Fiche publication
Date publication
juin 2011
Auteurs
Membres identifiés du Cancéropôle Est :
Pr GANGI Afshin
Tous les auteurs :
Ehlinger M, Moser T, Bierry G, Adam P, Armspach JP, Bonnomet F, Gangi A, de Mathelin M
Lien Pubmed
Résumé
INTRODUCTION: Femoral neck fracture jeopardizes the vital prognosis of the elderly subject and the functional prognosis of the young subject. The vascular consequence is important, with the risk of osteonecrosis of the femoral head. In young patients, predicting the risk of necrosis at the acute stage seems warranted so as to optimize the choice of therapy. CT with injection could be useful to study the residual bone vascularity after an acute fracture of the femoral neck. HYPOTHESIS: The CT scan with injection can diagnose ischemia of the femoral head after neck fracture by demonstrating hypoperfusion and thus estimating the risk for osteonecrosis. PATIENTS AND METHOD: A CT scan with injection was performed prospectively in 20 adult patients who had given informed consent after verification of the inclusion and exclusion criteria.

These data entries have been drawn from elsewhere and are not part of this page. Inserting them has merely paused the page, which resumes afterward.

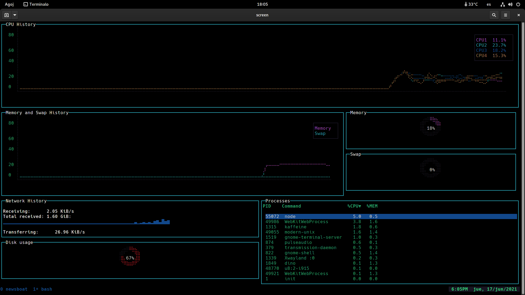The width and height of the screenshot is (525, 295).
Task: Open the 18:05 clock calendar
Action: [262, 4]
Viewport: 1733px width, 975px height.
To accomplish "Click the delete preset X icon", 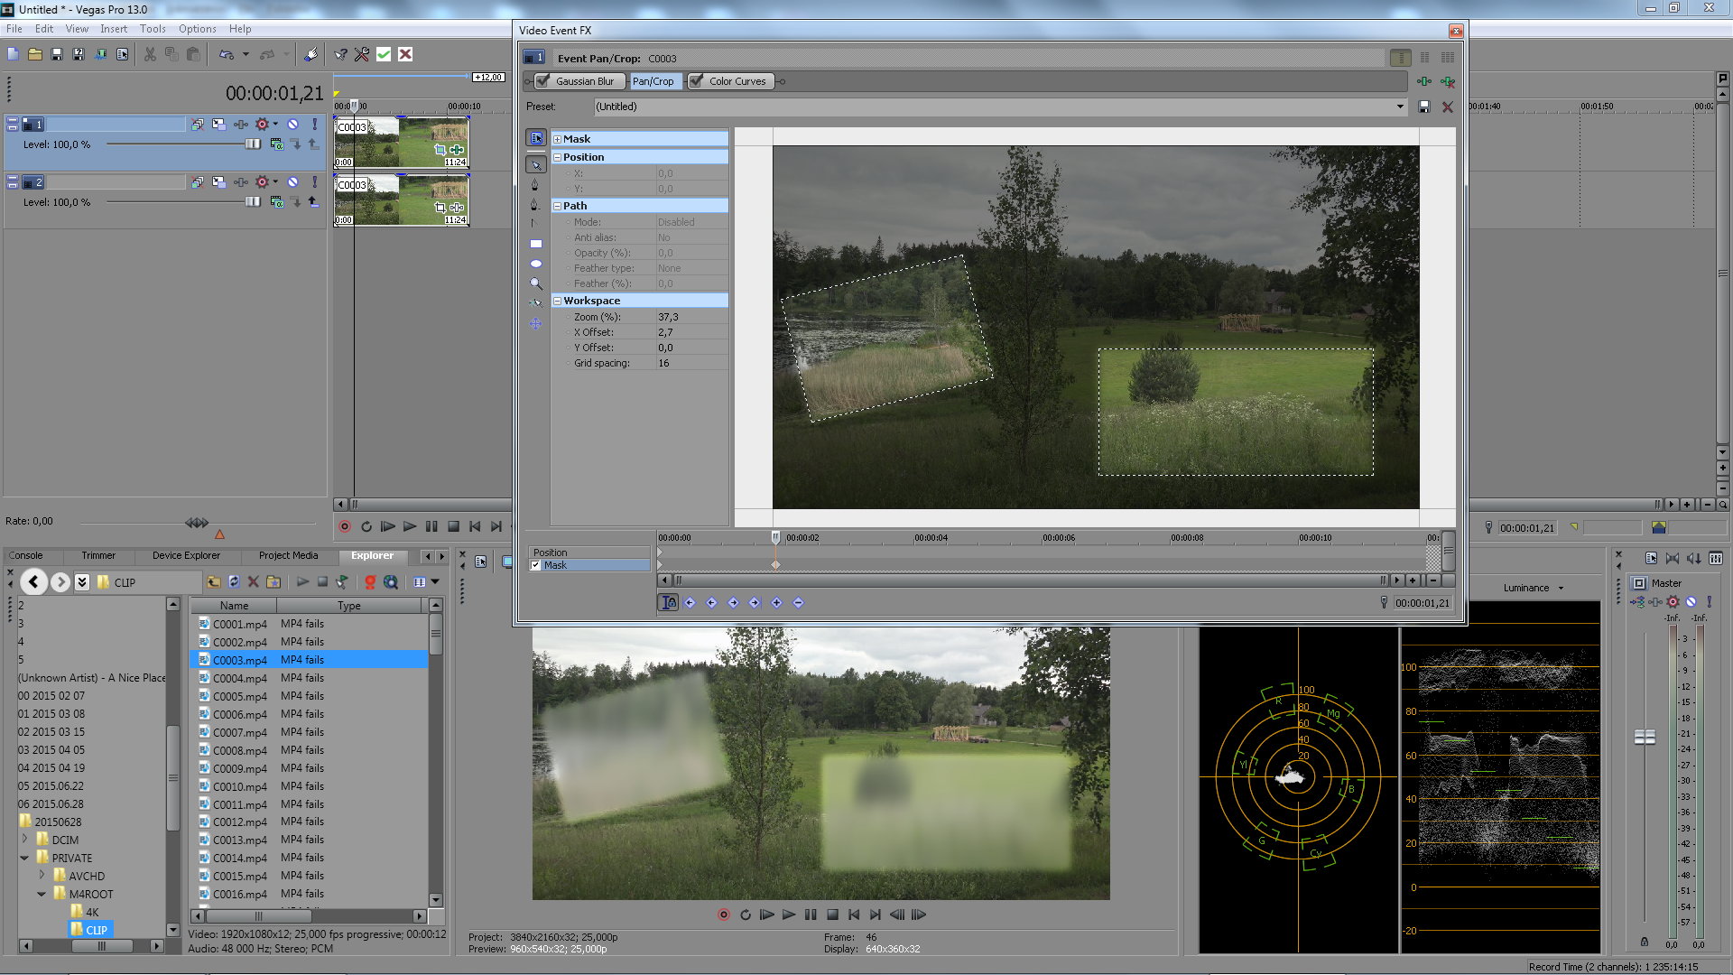I will coord(1448,107).
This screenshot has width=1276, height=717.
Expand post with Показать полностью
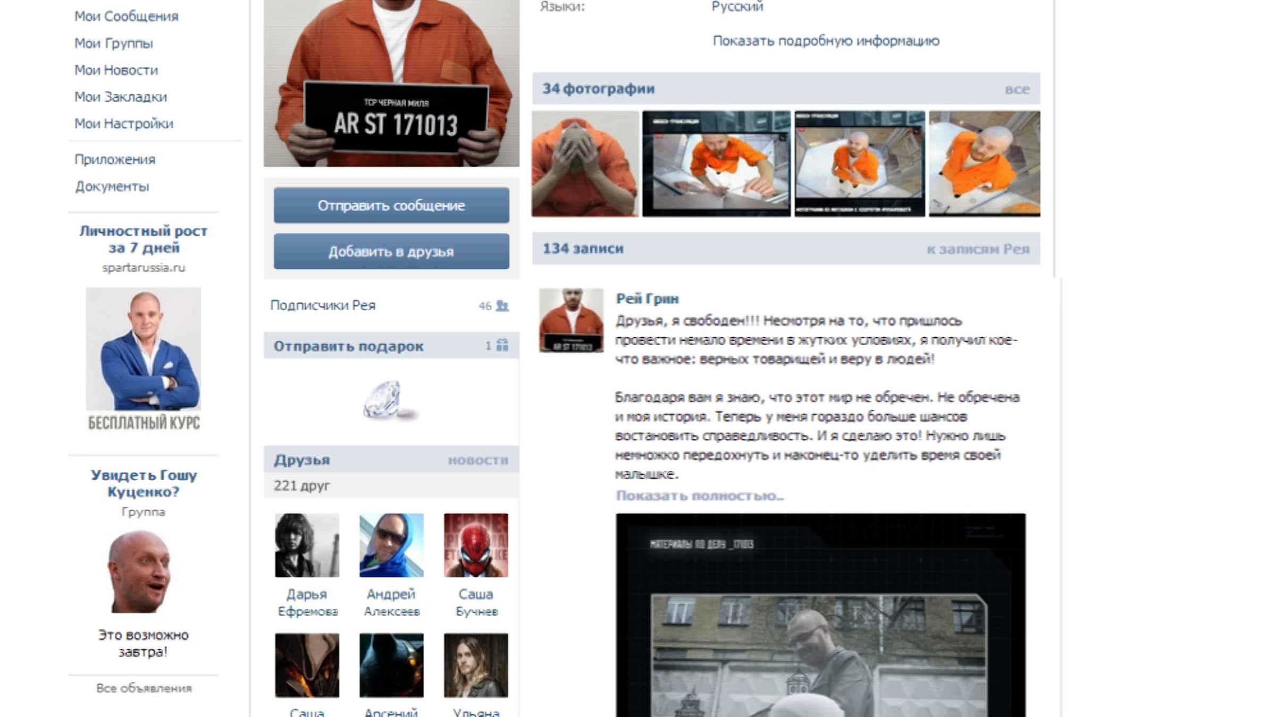pos(699,496)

Ten presented femoral neck fracture and 10 a pertrochanteric fracture, the latter making up the control group. The second control group was the healthy side of patients presenting a femoral neck fracture. The images were analyzed after delineating a region of interest as a volume at the center of the femoral head. The results were analyzed after modeling based on the physical principle of diffusion. RESULTS: No differences were found between the "healthy hip," "fractured hip," "femoral neck fracture," and "trochanteric region fracture" groups. The only statistically significant correlation was found between the "fractured hip" and "healthy hip" of the same patient independently of the type of fracture. DISCUSSION: The results do not confirm the working hypothesis. This study was mainly limited by the small number of patients included, but this did not substantially effect the study's conclusions. According to the results, it seems that this study provided a CT evaluation of bone mineral density. At the end of the study, it seems that CT with injection is not well adapted in assessing residual femoral head vascularity or estimating the risk of progression towards avascular necrosis. According to the literature, only dynamic MRI with injection seems to be effective in this assessment and estimation. LEVEL OF EVIDENCE: Level III prospective comparative diagnostic.